Storia del mulino di Ponte Poledrano (Bentivoglio)

Sulla costruzione del mulino e sugli eventi successivi le fonti storiche non danno molte informazioni fino a quando il mulino e gli altri edifici siti al Ponte Poledrano non passano di proprietà dai Lambertini ai Canetoli, famiglia quest'ultima di primo piano a Bologna tanto da divenire, nei primi anni del '400, i diretti concorrenti dei Bentivoglio nella contesa per il governo della città di Bologna.

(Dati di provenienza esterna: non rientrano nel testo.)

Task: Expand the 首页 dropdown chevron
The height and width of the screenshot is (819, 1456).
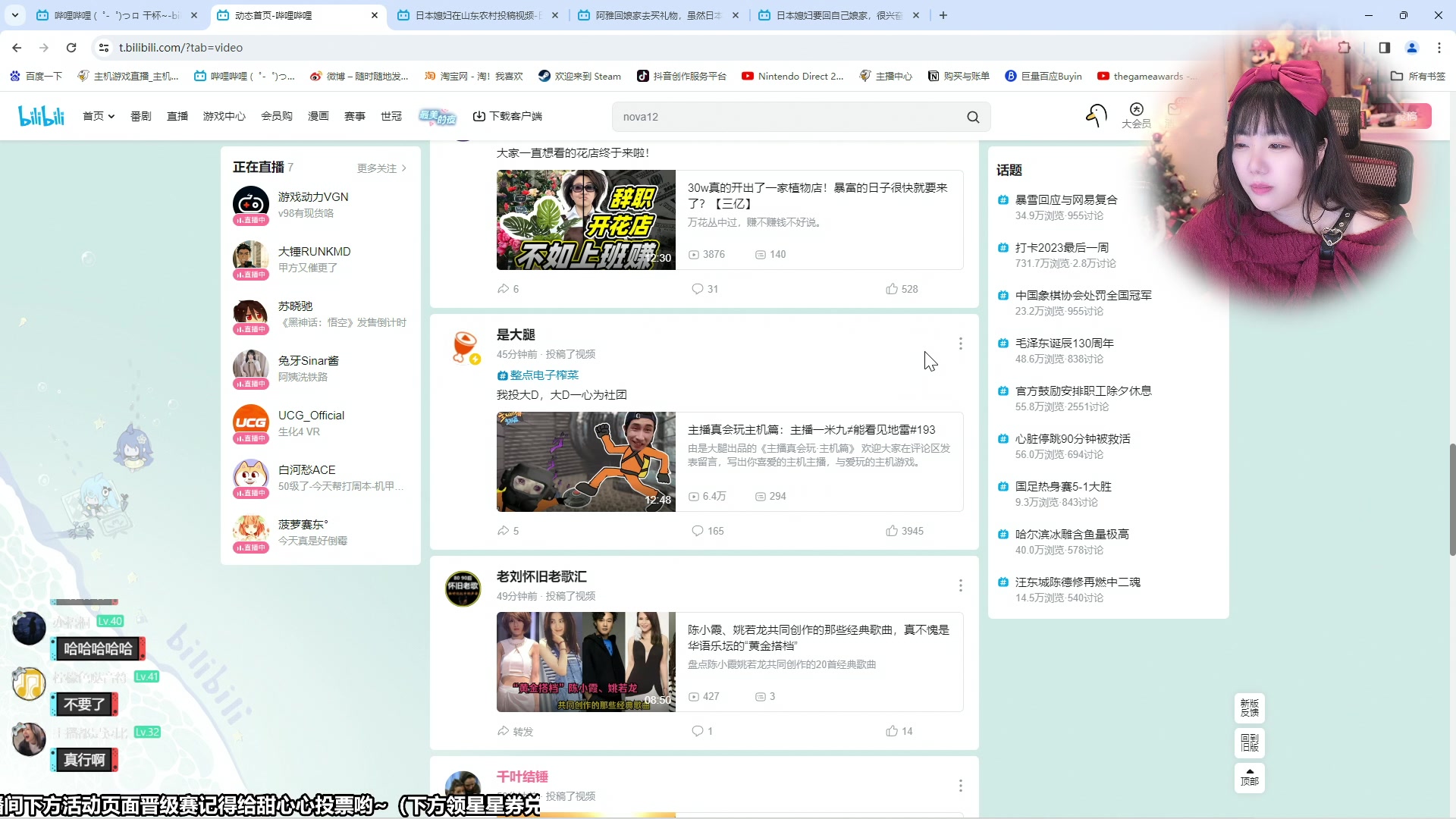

La storia del Mulino si svolgerà in questi secoli con alterne vicende; infatti, si avranno periodi di grande abbondanza alternati a periodi di abbandono pur in una continuità di attività produttiva. Si potrebbe dividere questo lungo lasso di tempo in tre fasi: la grande espansione bentivolesca (fino al 1506), la regressione fino al XVIII secolo e la ripresa grazie all'opera di Carlo Alberto Pizzardi (XIX secolo). Punti di interesse: LA STORIA DEL MULINO, IL MULINO TRA '400 E '500, IL MULINO NELL'EPOCA PIZZARDI.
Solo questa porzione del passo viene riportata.